─── Given records
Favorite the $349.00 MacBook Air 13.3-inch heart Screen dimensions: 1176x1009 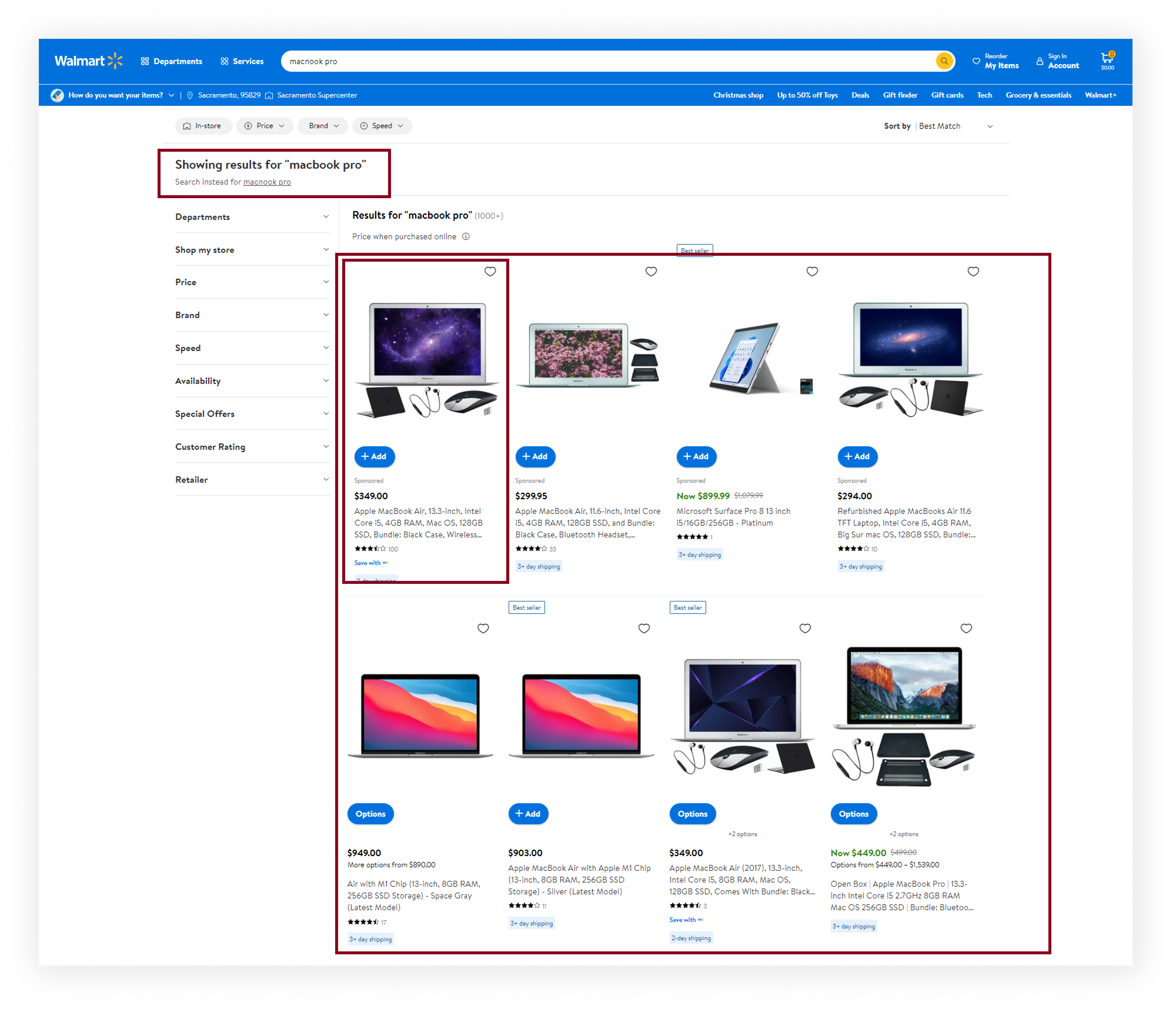tap(490, 271)
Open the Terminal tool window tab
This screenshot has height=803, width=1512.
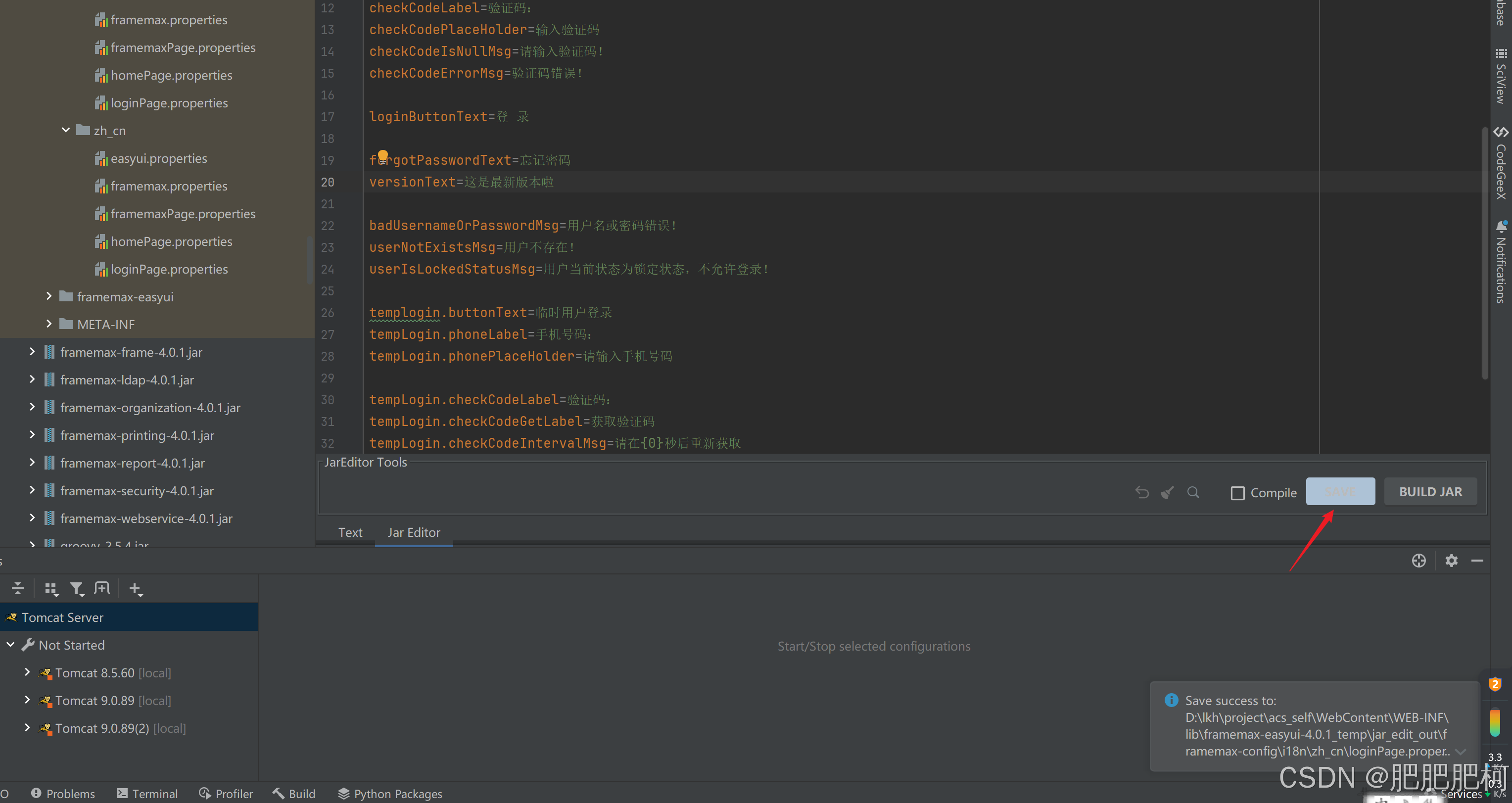click(147, 793)
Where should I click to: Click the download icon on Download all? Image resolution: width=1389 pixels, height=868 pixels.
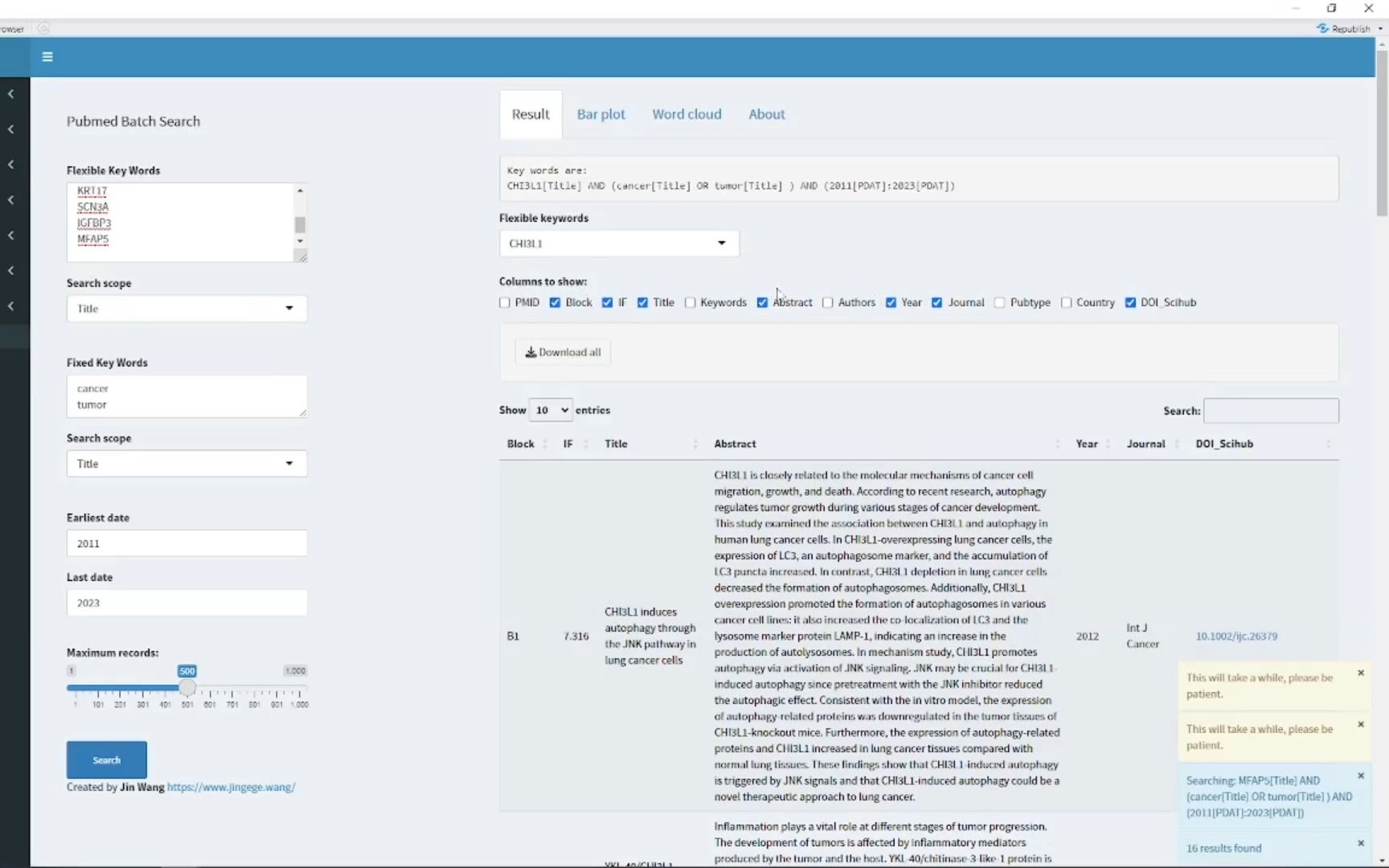532,352
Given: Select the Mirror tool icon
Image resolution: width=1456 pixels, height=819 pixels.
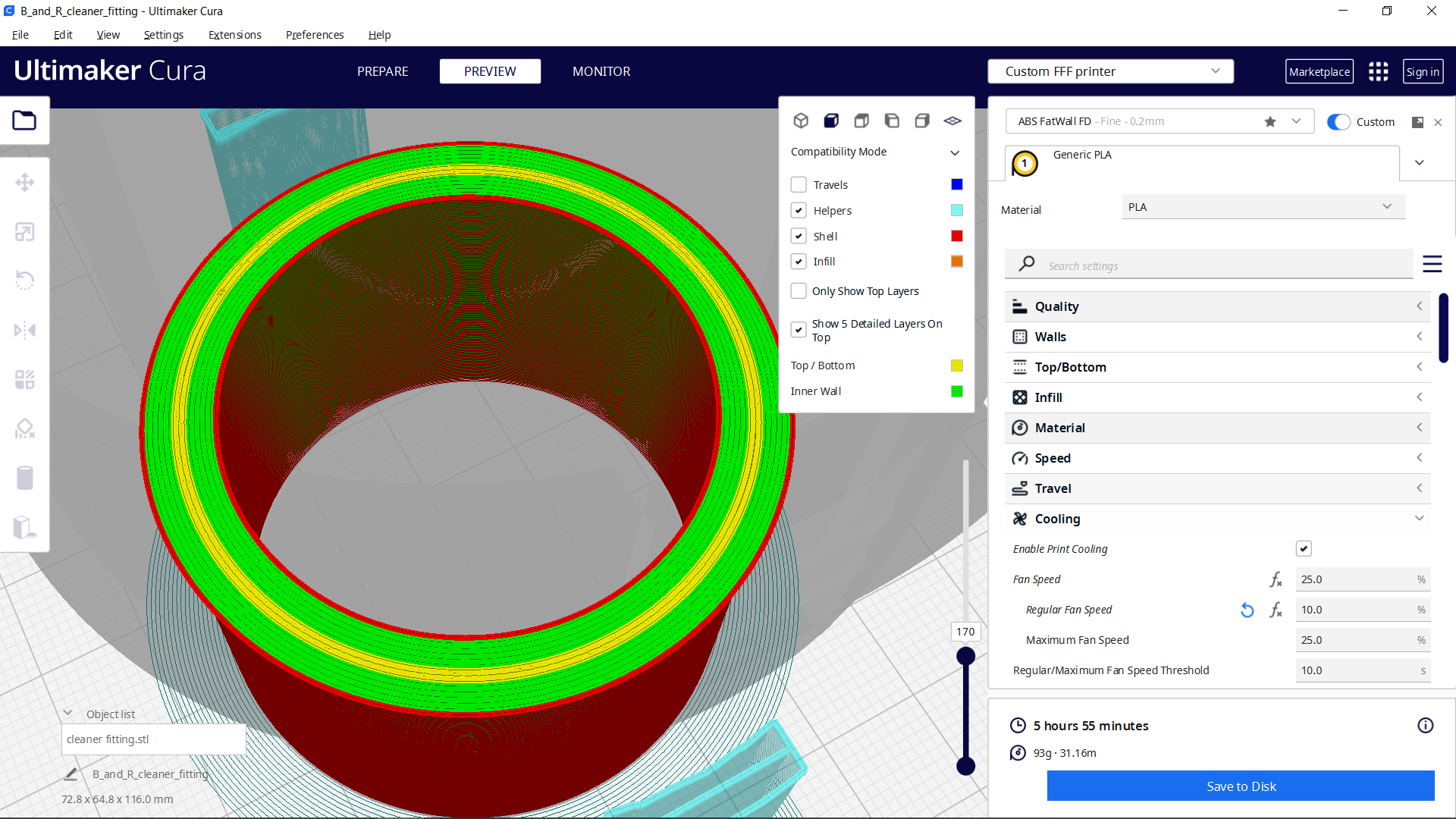Looking at the screenshot, I should [24, 331].
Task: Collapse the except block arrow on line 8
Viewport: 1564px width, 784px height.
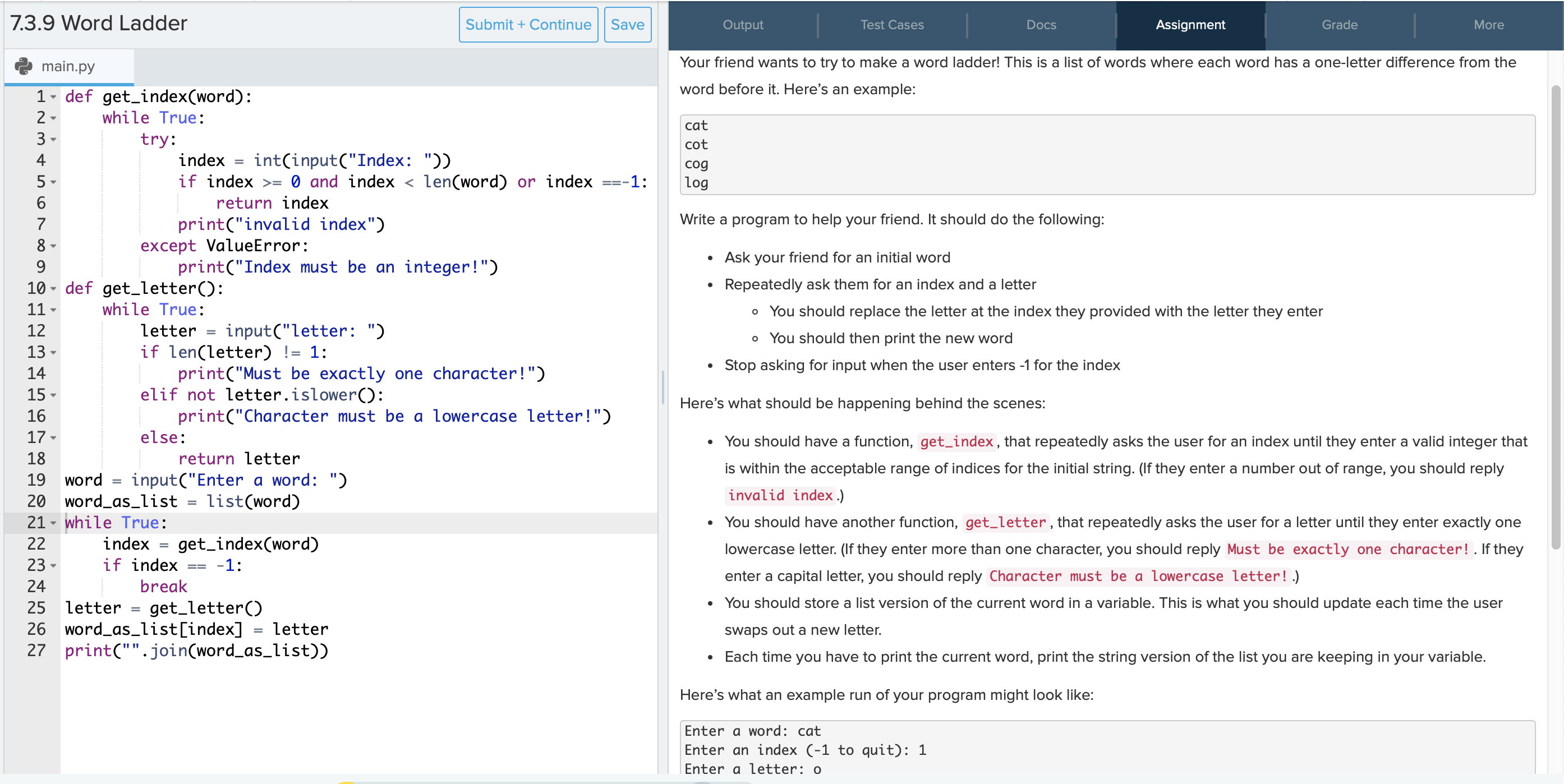Action: click(53, 246)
──────
◆ What the task asks ◆
Go back to the line containing "Where should I" and output it and every line after it through the end of the records, exactly, but not the pictures.

◆ Result for this task ◆
Where should I click to: Click the download icon on Download all? Image resolution: width=1389 pixels, height=868 pixels.
532,352
Given: Select the Mirror tool icon
Image resolution: width=1456 pixels, height=819 pixels.
Looking at the screenshot, I should [24, 331].
Task: Collapse the except block arrow on line 8
Viewport: 1564px width, 784px height.
Action: click(53, 246)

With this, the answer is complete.